Espulso dalla Svizzera – era nato a Zurigo nel 1899, da madre italiana emigrata e da padre ignoto – Antonio Ligabue approda nel 1919 a Gualtieri, luogo di origine dell’uomo che l’ha legittimato, dandogli il proprio cognome, Laccabue (che poi Antonio muterà in Ligabue).
L’infanzia e l’adolescenza sono segnate dall’abbandono (a soli nove mesi di età viene affidato dalla madre a un’altra famiglia), dall’emarginazione (pessimi sono i risultati scolastici, anche se già rivela passione e talento per il disegno di animali) e dall’insofferenza verso il mondo che lo circonda – tuttavia, lui sempre ricorderà il Paese natale come la patria perduta, rappresentata in molti dipinti. A Gualtieri Antonio è “straniero in terra straniera”: non conosce nessuno, parla solo il tedesco, non sa dove potere mangiare e dormire; la stessa madre adottiva, che subito ne chiede il rimpatrio, scrive che “vive come un animale”: si rifugia nella golena del Po, dove lavora come “scariolante”. L’argilla nei pressi del fiume è il materiale con cui modella le sculture; verso la fine degli anni venti inizia a dipingere, incoraggiato e apprezzato da rari estimatori, tra i quali Marino Mazzacurati, ma spesso circondato da ostilità e derisione. Per anni, è costretto a barattare suoi dipinti per un piatto di minestra o per un rifugio in una stalla o in un fienile; lui tuttavia si considera un artista di valore, pur costretto a subire, tra il 1937 e il 1945, tre ricoveri all’Ospedale Psichiatrico San Lazzaro di Reggio Emilia. Cresce intanto l’interesse per la sua opera visionaria: nel 1955 si tiene la prima mostra personale a Gonzaga; nel 1961 un’esposizione a Roma, alla Galleria La Barcaccia, ne segna la consacrazione nazionale (“il caso Ligabue”), suscitando l’ammirazione e l’interesse di appassionati, critici e storici dell’arte, che certo non si affievoliscono dopo la morte, nel 1965.

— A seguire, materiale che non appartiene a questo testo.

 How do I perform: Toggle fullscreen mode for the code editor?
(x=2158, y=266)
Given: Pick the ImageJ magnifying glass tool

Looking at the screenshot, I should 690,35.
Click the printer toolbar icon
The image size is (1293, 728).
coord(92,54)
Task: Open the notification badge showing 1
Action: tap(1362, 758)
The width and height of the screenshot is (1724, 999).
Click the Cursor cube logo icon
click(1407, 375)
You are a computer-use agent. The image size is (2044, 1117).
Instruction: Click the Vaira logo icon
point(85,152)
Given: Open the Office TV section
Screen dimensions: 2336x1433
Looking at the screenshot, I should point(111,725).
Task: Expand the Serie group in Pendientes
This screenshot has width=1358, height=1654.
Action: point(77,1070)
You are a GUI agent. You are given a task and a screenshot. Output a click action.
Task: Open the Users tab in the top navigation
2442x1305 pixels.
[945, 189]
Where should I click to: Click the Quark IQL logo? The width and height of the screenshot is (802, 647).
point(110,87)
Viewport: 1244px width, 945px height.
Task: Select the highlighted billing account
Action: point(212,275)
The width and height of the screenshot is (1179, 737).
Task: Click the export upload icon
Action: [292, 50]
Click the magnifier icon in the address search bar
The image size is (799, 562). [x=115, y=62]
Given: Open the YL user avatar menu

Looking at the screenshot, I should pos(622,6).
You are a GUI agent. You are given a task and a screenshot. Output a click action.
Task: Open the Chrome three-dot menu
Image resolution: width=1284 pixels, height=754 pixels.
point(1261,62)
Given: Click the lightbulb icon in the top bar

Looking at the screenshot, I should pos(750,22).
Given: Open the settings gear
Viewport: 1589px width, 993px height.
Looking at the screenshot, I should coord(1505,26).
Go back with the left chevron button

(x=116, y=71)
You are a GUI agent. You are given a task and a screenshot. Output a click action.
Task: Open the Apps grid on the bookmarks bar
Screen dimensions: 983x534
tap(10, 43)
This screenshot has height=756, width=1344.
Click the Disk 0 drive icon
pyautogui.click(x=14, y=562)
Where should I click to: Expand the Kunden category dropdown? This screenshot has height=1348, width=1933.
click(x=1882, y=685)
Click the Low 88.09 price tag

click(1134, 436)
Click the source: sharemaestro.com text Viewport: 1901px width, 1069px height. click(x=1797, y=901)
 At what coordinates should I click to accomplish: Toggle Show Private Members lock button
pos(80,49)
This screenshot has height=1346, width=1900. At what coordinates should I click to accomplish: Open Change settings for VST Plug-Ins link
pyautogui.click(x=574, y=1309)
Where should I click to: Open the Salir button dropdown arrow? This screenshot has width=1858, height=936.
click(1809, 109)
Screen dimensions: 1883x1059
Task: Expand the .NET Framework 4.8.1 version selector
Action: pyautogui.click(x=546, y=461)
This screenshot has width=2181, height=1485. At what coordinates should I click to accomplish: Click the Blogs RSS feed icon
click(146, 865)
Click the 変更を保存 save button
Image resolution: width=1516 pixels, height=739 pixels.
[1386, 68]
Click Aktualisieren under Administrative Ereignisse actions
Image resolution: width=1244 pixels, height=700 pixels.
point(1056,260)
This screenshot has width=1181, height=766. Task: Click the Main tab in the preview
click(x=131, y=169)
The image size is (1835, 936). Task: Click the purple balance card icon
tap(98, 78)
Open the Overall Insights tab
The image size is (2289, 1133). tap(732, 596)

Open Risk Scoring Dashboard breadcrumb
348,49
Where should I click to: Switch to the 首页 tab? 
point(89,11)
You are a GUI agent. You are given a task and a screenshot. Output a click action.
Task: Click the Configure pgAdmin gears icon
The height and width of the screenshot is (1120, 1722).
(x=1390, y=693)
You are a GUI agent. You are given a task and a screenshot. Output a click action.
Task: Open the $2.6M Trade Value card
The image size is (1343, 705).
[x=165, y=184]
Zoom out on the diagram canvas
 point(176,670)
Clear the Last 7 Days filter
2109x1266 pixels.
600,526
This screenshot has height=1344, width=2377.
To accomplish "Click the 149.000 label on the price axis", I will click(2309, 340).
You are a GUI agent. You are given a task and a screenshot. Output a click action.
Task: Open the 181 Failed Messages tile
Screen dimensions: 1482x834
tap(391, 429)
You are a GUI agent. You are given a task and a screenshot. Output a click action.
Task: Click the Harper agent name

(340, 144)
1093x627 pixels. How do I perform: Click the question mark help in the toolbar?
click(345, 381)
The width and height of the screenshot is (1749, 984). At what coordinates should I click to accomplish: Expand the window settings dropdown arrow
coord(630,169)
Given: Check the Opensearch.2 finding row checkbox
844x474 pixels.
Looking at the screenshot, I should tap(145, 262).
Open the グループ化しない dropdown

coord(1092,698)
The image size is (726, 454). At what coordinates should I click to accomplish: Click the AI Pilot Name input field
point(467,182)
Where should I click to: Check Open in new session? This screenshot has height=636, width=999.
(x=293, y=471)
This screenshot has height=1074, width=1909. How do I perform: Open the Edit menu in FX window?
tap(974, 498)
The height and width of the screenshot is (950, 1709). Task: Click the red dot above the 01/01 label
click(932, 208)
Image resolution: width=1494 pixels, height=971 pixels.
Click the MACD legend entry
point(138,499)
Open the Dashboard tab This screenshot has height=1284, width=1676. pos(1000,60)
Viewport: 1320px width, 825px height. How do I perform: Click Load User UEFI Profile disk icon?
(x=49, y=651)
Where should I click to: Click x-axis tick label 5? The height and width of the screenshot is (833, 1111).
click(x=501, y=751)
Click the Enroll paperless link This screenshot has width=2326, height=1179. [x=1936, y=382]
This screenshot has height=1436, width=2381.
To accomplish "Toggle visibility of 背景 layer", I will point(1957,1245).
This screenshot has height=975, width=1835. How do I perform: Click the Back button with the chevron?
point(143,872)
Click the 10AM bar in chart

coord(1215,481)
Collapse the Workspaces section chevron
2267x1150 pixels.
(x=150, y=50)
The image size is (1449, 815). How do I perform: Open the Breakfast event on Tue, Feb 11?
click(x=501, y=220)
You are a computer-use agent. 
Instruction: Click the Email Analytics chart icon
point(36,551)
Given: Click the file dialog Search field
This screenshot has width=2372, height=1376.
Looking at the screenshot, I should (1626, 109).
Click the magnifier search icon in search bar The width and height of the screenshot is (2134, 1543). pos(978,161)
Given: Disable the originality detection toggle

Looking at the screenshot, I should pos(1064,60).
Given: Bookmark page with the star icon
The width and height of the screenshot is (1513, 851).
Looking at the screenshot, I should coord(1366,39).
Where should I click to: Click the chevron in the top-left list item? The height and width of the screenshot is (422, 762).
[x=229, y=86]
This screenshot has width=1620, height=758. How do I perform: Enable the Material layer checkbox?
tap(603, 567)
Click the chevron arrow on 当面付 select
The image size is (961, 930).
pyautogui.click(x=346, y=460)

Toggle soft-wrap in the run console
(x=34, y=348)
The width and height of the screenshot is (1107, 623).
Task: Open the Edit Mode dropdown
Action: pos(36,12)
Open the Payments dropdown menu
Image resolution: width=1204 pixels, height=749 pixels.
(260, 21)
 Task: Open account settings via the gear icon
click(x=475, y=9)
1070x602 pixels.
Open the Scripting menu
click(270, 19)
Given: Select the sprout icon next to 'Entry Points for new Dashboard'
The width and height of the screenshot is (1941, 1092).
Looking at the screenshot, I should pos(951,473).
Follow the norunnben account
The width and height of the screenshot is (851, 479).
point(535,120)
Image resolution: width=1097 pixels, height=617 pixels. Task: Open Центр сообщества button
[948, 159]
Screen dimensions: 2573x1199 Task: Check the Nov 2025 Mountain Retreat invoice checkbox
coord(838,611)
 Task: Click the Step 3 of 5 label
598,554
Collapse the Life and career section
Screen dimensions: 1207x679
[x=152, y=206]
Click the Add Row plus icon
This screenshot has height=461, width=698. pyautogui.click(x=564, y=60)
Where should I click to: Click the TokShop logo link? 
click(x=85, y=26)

A cinquantacinque anni dalla prima mostra romana, l’esposizione antologica nel Complesso del Vittoriano presenta oltre cento opere accuratamente selezionate (alcune mai esposte in precedenza) tra dipinti, sculture, disegni e incisioni, e conferma, al di là delle fuorvianti definizioni di naïf o di artista segnato dalla follia, il fascino di questo “espressionista tragico” di valore europeo, nella cui opera spira il vento del moderno.